DATA EXTRACT
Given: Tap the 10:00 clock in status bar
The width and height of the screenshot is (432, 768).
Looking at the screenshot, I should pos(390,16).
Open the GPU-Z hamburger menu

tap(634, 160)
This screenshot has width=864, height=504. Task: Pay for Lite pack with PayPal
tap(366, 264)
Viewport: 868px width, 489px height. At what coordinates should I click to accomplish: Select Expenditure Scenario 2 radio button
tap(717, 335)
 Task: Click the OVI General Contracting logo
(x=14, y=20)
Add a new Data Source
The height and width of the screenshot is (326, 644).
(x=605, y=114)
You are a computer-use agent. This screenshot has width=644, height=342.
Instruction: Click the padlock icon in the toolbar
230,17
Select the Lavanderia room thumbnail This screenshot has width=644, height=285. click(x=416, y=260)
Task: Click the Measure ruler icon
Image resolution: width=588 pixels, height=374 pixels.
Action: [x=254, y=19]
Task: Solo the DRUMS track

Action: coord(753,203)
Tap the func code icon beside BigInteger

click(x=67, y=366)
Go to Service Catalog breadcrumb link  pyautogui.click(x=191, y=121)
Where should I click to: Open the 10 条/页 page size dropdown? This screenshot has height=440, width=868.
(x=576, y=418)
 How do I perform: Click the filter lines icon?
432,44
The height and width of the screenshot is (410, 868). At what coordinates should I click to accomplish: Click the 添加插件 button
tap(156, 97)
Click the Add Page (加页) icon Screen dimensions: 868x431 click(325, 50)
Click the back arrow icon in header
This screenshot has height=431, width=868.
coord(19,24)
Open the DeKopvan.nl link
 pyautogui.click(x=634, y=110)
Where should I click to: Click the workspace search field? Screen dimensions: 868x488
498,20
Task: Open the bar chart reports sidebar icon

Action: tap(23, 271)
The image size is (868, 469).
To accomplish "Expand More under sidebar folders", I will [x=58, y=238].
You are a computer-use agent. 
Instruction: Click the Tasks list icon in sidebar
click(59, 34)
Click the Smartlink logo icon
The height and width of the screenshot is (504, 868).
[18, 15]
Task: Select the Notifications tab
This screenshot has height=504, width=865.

WRITTEN INSTRUCTION
Change "sidebar" to "side panel" wherever it occurs in the records above, and reproduce the records with nothing else altered.

WRITTEN SOLUTION
Given: Tap the 10:00 clock in status bar
The width and height of the screenshot is (432, 768).
Looking at the screenshot, I should pos(390,16).
Open the GPU-Z hamburger menu

tap(634, 160)
This screenshot has width=864, height=504. Task: Pay for Lite pack with PayPal
tap(366, 264)
Viewport: 868px width, 489px height. At what coordinates should I click to accomplish: Select Expenditure Scenario 2 radio button
tap(717, 335)
 Task: Click the OVI General Contracting logo
(x=14, y=20)
Add a new Data Source
The height and width of the screenshot is (326, 644).
(x=605, y=114)
You are a computer-use agent. This screenshot has width=644, height=342.
Instruction: Click the padlock icon in the toolbar
230,17
Select the Lavanderia room thumbnail This screenshot has width=644, height=285. click(x=416, y=260)
Task: Click the Measure ruler icon
Image resolution: width=588 pixels, height=374 pixels.
Action: [x=254, y=19]
Task: Solo the DRUMS track

Action: coord(753,203)
Tap the func code icon beside BigInteger

click(x=67, y=366)
Go to Service Catalog breadcrumb link  pyautogui.click(x=191, y=121)
Where should I click to: Open the 10 条/页 page size dropdown? This screenshot has height=440, width=868.
(x=576, y=418)
 How do I perform: Click the filter lines icon?
432,44
The height and width of the screenshot is (410, 868). At what coordinates should I click to accomplish: Click the 添加插件 button
tap(156, 97)
Click the Add Page (加页) icon Screen dimensions: 868x431 click(325, 50)
Click the back arrow icon in header
This screenshot has height=431, width=868.
coord(19,24)
Open the DeKopvan.nl link
 pyautogui.click(x=634, y=110)
Where should I click to: Click the workspace search field? Screen dimensions: 868x488
498,20
Task: Open the bar chart reports side panel icon

Action: tap(23, 271)
The image size is (868, 469).
To accomplish "Expand More under side panel folders", I will [x=58, y=238].
You are a computer-use agent. 
Instruction: Click the Tasks list icon in side panel
click(59, 34)
Click the Smartlink logo icon
The height and width of the screenshot is (504, 868).
[18, 15]
Task: Select the Notifications tab
This screenshot has height=504, width=865.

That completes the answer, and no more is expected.